Microsoft, Red Hat argue open source
Jul 26, 2001 — by Rick Lehrbaum — from the LinuxDevices Archive — viewsBy Stephen Shankland; special to ZDNet News . . .
Editor's note: the full debate is available as a RealPlayer audio/video telecast online.
Microsoft executives took a conciliatory tone as they went behind efemy lines to explain their views on open-source software. But Red Hat and others at the O'Reilly Open Source Convention gave them a hostile reception.
Craig Mundie, senior vice president of advanced strategies at Microsoft, said in a speech at the convention in San Diego that his company is embracing several of the beneficial aspects of the open-source movement. But while stating that Microsoft didn't have anything against open source itself, he took issue with the General Public License that underlies much of the code-sharing movement.
“Our concern about the GPL is strictly the fact that it creates its own closed community,” Mundie said, referring to the license's requirement that new software being added to a GPL-governed program must also be governed by the GPL. Earlier in the year, that feature led Microsoft Chief Executive Steve Ballmer to call open-source software a “cancer” and Windows leader Jim Allchin to call it “an intellectual-property destroyer.”
As an alternative, Microsoft in May came out with its own “shared source” plan, a collection of licenses that makes it easier for business partners and curious people to see Microsoft's source code without requiring the company to relinquish control the way the GPL would.
But Microsoft's foes were having none of it.
“This shared-source thing has nothing to do with building community outside of Microsoft,” Red Hat Chief Technology Officer Michael Tiemann said in a speech immediately after Mundie's. “It is not so much a license, I think, as it is a treaty crafted by executives trying to buy time while they quiet the internal rebellion that is Microsoft's own civil war.”
Rubbish, Mundie responded in a debate. “I can tell you quite specifically there's no civil war at the management level and no observable civil war among the rank and file,” he said.
The open-source movement is an offshoot of the free-software movement founded in 1984 by Richard Stallman, who set out to clone the Unix operating system under a project called GNU, or GNU's Not Unix. Free-software advocates emphasize that they use the term “free” to mean liberated from proprietary constraints, not zero-cost.
Mundie said Microsoft favors a commercial software strategy that tries to emulate some of the favorable aspects of the open-source movement. Among those benefits: a common intellectual pursuit that takes place in a broader environment than just academia; the ability to share code with business partners and customers; and a stronger community of programmers.
To offer evidence of the success of Microsoft's shared-source program, Mundie said 10,000 people have downloaded the source code to Windows CE in the first three days since Microsoft offered it for noncommercial use.

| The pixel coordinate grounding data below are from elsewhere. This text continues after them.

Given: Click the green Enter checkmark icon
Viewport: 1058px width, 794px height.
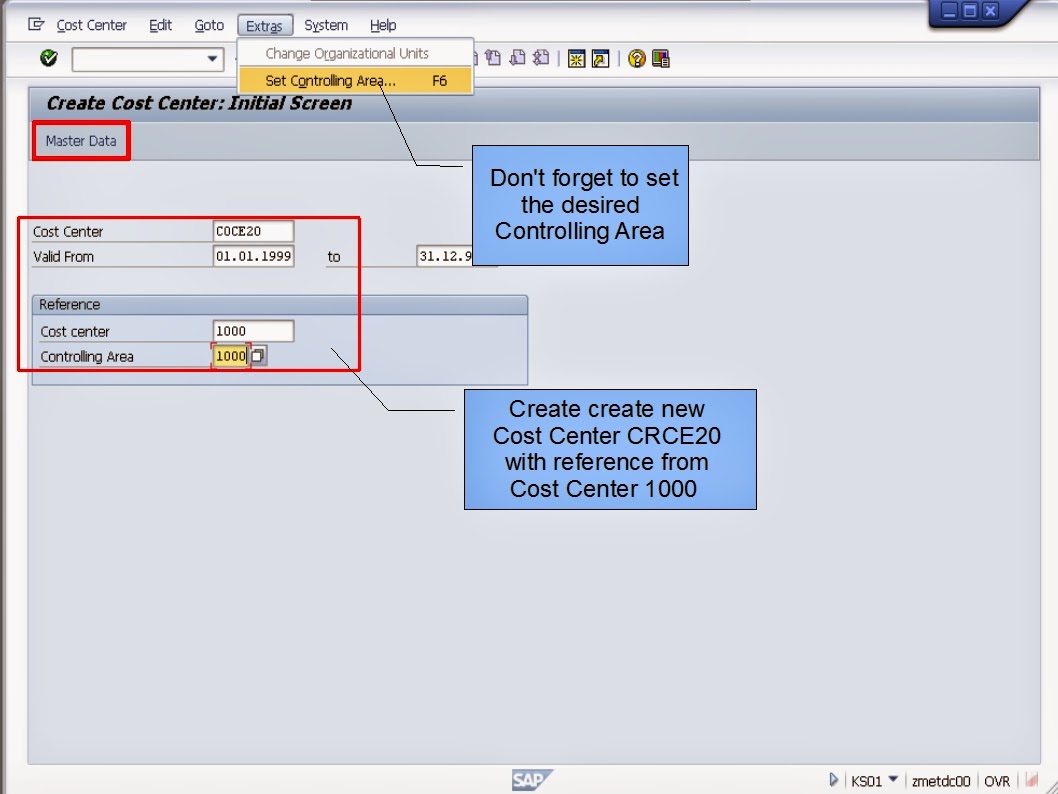Looking at the screenshot, I should 47,59.

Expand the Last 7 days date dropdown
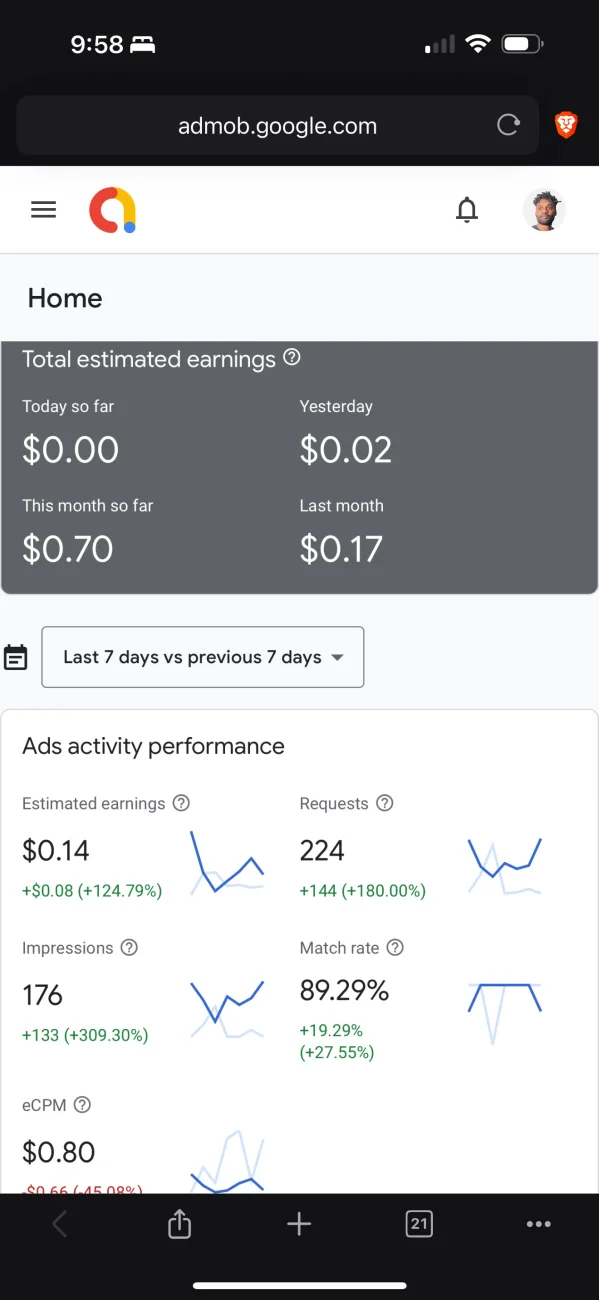203,657
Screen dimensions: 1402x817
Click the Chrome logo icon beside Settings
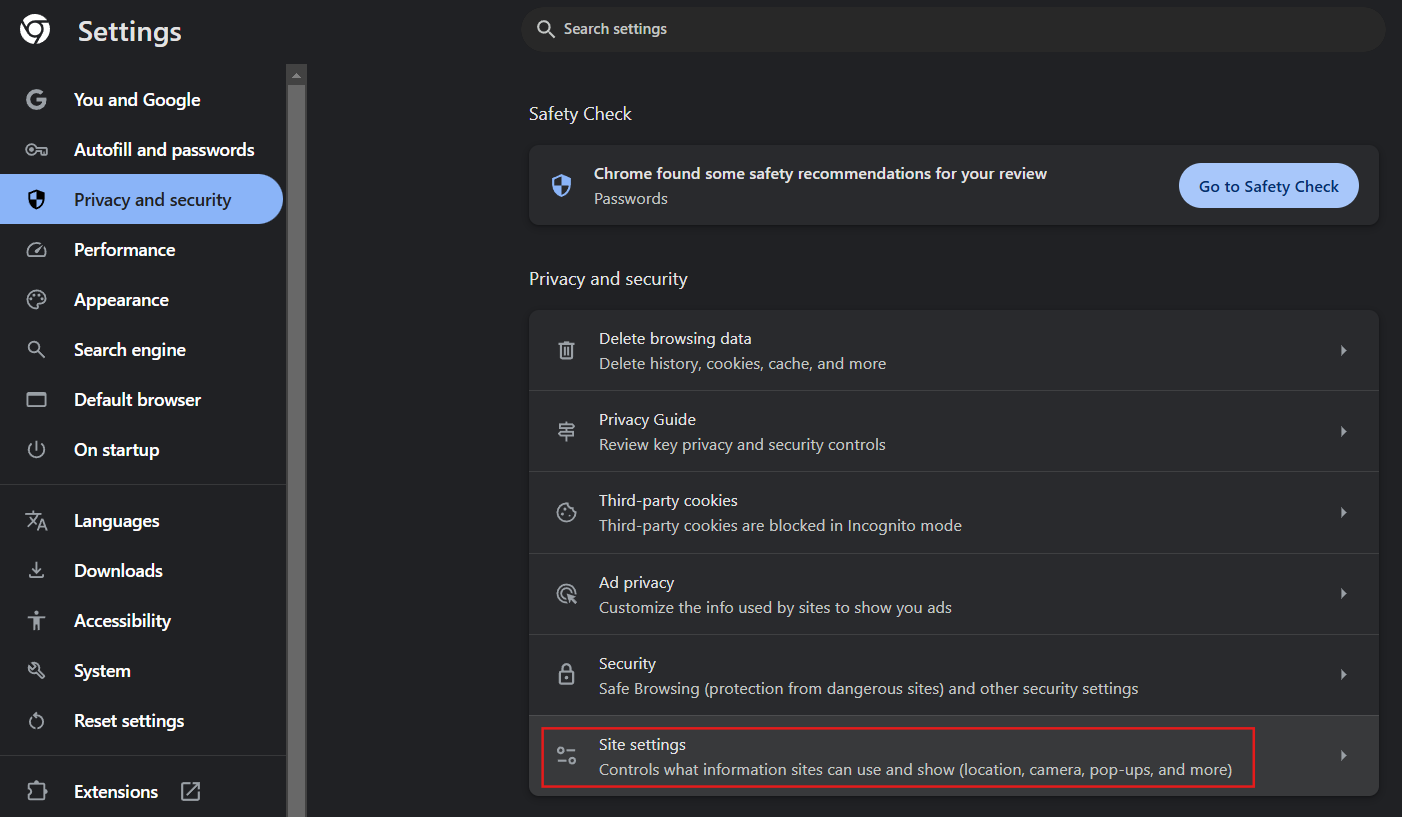click(x=35, y=30)
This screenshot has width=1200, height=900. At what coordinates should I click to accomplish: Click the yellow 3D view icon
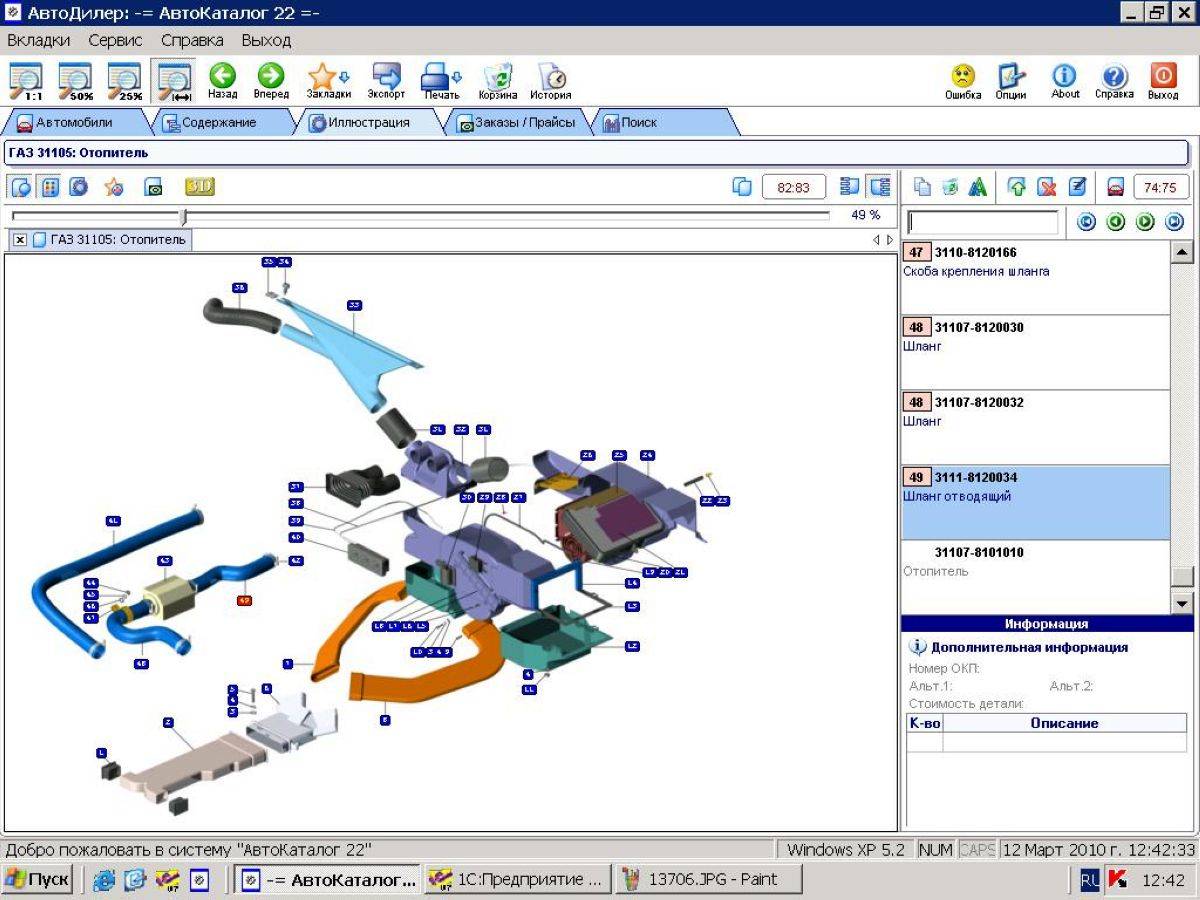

Mundie's speech was part of a months-long campaign to cast doubt upon the legal underpinnings of the open-source movement. That movement has not only spurred successful projects such as the Linux operating system and the Apache Web server, which have won broad industry support, it has also triggered the formation of countless lively groups of collaborating programmers, who are often opposed to Microsoft.
No beef with open source
But Mundie on Thursday tried to back away from the harsher position Ballmer and Allchin have taken. “Let me be clear,” he said. “Microsoft has no beef with open source. We think it's an integral part of an ecosystem that has fueled such growth around the world in the software and information technology business.”
Mundie's criticism was vaguer but farther reaching. “The big concern Microsoft has is the long-term preservation of what we consider the software ecosystem,” he said.
During a debate and question-and-answer period after the keynote speeches, several open-source advocates and free-software fans took the opportunity to question Microsoft's motives.
Brian Behlendorf, a co-founder of the Apache project and CTO of group programming site CollabNet, said part of Apache's success was that companies that used the software gave their contributions back to the project. What's missing from Microsoft's shared-source program is this “bidirectional” exchange “that puts all participants at an equal level.”
Bradley Kuhn, vice president of the Free Software Foundation, said “Microsoft has stated that the GNU GPL is an un-American cancer” and challenged Mundie to debate the issue at a coming Free Software meeting in October. Mundie declined to commit to the meeting.
Others expressed worries about Microsoft's lobbying efforts.
“I'm very concerned that an effort to characterize open source and free software as bad for public policy could be undertaken, and more concerned that it might succeed,” said Mitchell Baker, author of the open-source license under which the Mozilla Web browser is released.
“There's no attempt on our part to characterize open source as bad or bad from a policy point of view,” Mundie responded, drawing boos from the audience.
Tiemann was unconvinced by Microsoft's warmer stance.
“It sounds to me like the logging companies who will be really nice guys as long as you let them cut down trees or the oil companies that will be nice to the environment as long as you let them drill oil,” Tiemann said. “To build an architecture of trust, it is better to be open than to seem open, better to be trustworthy than to seem trustworthy.”